__ASSIGNMENT__:
Please write out exactly the lines of the data below from the line holding "外部送信ポリシー (521, 2257)" through the line holding "サンリオ (288, 2184)", and leave out the rest.
┄┄┄┄┄┄
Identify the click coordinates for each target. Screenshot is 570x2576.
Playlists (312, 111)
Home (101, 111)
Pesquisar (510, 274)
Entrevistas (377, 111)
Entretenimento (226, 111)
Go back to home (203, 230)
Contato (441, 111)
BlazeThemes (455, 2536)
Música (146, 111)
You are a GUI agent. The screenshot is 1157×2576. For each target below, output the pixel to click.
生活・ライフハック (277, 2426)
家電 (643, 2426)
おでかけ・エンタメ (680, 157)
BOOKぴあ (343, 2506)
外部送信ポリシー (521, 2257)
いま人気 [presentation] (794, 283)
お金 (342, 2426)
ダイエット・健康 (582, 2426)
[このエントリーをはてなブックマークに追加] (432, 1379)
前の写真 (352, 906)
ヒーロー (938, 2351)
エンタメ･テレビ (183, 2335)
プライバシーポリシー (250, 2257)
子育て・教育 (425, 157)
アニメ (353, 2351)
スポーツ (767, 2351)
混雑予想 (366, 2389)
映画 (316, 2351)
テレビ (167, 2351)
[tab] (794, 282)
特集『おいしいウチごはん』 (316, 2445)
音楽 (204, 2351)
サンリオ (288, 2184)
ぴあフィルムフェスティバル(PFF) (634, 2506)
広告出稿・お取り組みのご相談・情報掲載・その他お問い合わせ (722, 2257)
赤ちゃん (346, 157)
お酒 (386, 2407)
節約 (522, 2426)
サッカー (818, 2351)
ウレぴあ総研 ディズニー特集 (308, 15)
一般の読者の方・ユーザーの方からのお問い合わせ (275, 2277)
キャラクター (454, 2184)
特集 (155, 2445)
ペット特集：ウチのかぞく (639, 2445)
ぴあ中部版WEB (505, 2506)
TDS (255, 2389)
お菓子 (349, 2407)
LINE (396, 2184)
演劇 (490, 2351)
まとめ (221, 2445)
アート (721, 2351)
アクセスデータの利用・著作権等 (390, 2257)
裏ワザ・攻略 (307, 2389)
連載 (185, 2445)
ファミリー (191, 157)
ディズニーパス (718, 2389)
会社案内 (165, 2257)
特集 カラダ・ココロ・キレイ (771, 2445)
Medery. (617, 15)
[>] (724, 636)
┄┄┄┄┄┄
__EXPECTED OUTPUT__:
外部送信ポリシー (521, 2257)
いま人気 [presentation] (794, 283)
お金 (342, 2426)
ダイエット・健康 (582, 2426)
[このエントリーをはてなブックマークに追加] (432, 1379)
前の写真 (352, 906)
ヒーロー (938, 2351)
エンタメ･テレビ (183, 2335)
プライバシーポリシー (250, 2257)
子育て・教育 (425, 157)
アニメ (353, 2351)
スポーツ (767, 2351)
混雑予想 (366, 2389)
映画 (316, 2351)
テレビ (167, 2351)
[tab] (794, 282)
特集『おいしいウチごはん』 (316, 2445)
音楽 (204, 2351)
サンリオ (288, 2184)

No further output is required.